» **Information given**:
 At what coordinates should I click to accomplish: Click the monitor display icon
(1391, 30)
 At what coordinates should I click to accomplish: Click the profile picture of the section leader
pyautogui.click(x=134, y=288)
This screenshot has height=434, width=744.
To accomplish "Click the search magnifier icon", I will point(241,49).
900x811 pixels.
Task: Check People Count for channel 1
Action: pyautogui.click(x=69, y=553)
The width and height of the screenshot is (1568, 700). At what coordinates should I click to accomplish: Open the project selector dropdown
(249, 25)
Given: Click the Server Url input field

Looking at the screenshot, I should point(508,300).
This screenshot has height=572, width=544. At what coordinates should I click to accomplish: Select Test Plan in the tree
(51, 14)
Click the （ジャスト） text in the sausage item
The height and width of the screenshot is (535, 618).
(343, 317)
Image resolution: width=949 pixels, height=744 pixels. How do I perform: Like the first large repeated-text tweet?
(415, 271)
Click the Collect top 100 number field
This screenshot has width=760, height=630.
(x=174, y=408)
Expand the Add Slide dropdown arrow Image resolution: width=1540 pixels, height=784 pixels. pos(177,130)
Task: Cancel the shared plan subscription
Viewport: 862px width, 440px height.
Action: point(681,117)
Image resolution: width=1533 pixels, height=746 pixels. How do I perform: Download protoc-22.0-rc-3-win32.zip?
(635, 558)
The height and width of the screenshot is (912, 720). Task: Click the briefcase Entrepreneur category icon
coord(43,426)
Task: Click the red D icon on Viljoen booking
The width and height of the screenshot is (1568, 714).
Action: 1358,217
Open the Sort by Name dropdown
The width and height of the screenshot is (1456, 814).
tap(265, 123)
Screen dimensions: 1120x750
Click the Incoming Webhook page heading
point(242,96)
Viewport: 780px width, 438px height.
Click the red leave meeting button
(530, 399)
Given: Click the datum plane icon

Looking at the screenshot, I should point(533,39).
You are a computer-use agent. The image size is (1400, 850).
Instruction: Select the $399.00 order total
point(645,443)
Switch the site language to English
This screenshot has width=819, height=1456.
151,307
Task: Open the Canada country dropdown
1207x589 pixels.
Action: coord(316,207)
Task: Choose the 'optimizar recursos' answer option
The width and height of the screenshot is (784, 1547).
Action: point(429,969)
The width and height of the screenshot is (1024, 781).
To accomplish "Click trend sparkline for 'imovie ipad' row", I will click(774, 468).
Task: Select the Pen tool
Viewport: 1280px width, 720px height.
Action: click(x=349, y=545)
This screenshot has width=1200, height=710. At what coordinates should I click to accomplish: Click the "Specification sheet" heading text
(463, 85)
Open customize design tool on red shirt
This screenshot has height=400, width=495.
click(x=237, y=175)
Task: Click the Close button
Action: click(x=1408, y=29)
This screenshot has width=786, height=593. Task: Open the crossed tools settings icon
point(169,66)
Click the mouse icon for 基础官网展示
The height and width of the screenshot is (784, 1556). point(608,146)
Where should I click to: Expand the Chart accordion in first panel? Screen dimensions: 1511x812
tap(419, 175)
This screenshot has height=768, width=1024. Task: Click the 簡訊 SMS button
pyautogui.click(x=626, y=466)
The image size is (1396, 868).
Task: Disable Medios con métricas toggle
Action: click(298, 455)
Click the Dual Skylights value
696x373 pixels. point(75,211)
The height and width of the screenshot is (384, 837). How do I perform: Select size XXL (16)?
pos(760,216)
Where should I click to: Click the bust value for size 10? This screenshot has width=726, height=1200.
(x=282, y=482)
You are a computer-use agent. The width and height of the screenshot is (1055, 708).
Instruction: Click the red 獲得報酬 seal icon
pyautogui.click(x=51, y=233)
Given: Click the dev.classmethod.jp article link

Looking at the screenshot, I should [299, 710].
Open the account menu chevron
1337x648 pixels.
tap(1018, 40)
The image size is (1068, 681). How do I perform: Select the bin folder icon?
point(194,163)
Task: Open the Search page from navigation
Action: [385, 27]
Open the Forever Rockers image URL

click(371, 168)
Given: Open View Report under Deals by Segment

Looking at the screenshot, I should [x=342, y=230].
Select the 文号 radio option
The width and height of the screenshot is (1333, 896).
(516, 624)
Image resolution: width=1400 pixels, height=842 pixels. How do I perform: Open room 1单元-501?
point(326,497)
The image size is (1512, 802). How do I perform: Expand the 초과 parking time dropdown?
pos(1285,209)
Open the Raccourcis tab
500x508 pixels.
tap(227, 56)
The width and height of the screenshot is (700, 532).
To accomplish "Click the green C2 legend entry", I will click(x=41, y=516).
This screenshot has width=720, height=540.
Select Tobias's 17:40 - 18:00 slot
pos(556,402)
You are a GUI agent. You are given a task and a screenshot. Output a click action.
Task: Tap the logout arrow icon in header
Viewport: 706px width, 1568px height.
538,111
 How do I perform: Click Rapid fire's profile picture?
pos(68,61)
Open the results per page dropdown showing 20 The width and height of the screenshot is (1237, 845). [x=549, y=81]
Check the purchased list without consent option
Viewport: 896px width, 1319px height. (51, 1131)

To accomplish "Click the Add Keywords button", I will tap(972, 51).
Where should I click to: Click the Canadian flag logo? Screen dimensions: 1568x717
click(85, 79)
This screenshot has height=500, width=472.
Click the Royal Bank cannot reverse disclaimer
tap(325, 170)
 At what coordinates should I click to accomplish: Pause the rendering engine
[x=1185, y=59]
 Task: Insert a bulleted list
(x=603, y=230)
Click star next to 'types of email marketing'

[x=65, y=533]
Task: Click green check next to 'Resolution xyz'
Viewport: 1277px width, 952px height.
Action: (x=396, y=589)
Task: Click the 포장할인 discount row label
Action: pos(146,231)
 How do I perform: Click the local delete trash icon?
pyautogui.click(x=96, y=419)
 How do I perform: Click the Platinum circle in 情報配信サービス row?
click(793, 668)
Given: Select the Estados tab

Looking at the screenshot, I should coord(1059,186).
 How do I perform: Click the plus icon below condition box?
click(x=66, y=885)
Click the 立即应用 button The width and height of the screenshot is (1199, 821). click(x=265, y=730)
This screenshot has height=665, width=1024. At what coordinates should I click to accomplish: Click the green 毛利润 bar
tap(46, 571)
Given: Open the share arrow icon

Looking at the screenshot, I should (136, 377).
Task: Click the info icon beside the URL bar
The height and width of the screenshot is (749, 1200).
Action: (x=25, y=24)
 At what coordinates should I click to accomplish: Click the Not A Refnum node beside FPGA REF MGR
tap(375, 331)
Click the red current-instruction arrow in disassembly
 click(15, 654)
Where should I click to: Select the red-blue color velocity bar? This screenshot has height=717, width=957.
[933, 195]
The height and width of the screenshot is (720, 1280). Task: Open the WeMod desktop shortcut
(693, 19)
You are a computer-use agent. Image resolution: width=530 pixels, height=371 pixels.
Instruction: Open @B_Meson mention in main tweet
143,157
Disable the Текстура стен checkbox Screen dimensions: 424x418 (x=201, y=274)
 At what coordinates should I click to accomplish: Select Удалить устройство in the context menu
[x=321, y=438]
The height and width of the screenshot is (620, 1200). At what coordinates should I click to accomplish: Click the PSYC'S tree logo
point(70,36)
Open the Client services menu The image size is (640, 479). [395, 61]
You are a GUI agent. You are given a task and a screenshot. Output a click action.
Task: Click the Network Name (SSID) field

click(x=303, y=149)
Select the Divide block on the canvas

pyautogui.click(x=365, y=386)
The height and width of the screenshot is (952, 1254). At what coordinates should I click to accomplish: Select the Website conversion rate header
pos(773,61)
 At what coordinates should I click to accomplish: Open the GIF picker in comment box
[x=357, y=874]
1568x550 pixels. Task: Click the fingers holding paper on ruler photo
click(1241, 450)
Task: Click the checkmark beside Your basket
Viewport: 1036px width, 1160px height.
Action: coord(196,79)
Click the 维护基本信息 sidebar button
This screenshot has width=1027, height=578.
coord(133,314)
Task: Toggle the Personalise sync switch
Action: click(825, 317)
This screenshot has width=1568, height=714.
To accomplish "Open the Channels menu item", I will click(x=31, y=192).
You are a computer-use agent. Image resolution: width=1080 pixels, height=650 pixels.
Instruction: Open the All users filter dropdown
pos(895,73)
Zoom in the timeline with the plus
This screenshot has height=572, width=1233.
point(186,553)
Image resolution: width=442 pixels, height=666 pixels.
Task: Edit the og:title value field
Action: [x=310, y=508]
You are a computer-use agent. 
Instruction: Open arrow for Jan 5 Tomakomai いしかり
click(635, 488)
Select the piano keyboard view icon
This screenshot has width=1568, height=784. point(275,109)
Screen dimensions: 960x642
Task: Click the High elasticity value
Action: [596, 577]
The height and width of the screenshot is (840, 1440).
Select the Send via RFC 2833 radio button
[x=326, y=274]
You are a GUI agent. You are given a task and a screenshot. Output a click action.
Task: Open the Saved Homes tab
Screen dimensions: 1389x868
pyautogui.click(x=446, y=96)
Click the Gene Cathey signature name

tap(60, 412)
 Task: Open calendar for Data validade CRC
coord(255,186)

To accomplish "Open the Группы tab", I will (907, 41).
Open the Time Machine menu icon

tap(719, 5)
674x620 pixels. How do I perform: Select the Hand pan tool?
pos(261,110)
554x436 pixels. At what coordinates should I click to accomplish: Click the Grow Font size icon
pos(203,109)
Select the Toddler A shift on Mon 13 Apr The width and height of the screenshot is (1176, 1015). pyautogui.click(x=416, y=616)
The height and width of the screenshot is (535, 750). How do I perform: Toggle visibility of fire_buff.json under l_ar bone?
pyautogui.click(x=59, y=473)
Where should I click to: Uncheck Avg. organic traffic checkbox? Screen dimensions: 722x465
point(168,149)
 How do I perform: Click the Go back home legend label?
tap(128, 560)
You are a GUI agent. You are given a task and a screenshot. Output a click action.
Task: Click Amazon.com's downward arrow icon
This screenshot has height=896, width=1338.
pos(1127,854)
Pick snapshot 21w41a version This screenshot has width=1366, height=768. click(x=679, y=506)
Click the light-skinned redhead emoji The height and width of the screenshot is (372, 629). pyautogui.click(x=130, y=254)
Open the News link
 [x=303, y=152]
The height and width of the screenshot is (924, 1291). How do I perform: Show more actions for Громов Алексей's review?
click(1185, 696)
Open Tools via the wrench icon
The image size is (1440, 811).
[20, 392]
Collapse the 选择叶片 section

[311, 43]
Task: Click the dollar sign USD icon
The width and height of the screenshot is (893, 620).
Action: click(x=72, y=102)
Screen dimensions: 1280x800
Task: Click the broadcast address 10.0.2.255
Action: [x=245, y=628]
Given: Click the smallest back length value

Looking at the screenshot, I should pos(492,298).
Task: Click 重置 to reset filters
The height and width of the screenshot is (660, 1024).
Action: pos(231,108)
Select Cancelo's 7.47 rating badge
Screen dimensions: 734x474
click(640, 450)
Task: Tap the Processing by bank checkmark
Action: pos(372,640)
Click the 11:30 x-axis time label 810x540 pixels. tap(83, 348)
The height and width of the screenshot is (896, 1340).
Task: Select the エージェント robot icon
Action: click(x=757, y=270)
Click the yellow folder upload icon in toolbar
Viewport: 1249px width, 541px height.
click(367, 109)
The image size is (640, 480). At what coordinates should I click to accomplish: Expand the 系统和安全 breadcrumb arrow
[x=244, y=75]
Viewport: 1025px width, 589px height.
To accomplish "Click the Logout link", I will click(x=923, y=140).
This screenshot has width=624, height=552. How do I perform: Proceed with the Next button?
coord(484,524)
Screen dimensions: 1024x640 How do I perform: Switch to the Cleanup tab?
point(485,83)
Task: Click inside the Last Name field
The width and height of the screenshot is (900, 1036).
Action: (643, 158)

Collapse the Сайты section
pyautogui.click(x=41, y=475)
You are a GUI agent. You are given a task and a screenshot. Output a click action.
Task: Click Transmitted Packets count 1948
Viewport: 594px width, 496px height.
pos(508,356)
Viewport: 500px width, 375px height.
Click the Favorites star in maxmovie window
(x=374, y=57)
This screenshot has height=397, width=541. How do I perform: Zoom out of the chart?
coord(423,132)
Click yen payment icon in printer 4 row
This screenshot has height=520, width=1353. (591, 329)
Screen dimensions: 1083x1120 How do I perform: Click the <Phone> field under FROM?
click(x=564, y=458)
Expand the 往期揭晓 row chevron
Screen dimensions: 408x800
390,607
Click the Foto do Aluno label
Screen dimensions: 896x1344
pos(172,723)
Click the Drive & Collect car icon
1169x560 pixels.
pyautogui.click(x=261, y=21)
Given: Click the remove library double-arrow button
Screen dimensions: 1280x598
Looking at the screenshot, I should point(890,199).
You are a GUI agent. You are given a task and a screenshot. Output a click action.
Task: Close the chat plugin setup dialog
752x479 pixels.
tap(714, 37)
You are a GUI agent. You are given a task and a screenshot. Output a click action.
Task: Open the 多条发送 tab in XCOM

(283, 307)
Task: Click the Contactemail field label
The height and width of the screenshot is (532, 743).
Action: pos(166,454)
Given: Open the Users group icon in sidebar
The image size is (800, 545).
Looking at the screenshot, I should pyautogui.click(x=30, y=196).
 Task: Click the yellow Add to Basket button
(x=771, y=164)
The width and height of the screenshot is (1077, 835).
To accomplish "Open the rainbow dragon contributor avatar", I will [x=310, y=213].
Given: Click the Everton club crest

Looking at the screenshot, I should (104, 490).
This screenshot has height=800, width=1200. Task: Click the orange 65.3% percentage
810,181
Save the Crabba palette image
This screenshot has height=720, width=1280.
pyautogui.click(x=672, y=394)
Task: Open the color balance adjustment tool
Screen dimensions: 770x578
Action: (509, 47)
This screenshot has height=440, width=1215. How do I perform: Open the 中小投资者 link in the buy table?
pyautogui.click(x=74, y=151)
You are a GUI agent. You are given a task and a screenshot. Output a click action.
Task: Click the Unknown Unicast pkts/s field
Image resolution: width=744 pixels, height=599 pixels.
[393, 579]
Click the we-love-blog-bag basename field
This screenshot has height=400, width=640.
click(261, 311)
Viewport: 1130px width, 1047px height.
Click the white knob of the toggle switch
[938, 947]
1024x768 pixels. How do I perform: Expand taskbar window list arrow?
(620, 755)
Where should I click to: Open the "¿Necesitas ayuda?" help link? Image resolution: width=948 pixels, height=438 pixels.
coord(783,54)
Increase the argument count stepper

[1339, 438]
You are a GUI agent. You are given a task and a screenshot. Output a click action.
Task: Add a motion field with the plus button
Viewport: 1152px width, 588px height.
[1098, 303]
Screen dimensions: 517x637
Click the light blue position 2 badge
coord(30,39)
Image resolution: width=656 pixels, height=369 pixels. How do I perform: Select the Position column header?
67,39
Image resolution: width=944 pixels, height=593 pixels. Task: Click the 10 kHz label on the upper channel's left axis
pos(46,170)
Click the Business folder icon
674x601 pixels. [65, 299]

» **Task statement**: Copy the records above exactly, from the first line through the line containing "This screenshot has height=434, width=744.", and include nothing else.

» **The completed task**:
 At what coordinates should I click to accomplish: Click the monitor display icon
(1391, 30)
 At what coordinates should I click to accomplish: Click the profile picture of the section leader
pyautogui.click(x=134, y=288)
This screenshot has height=434, width=744.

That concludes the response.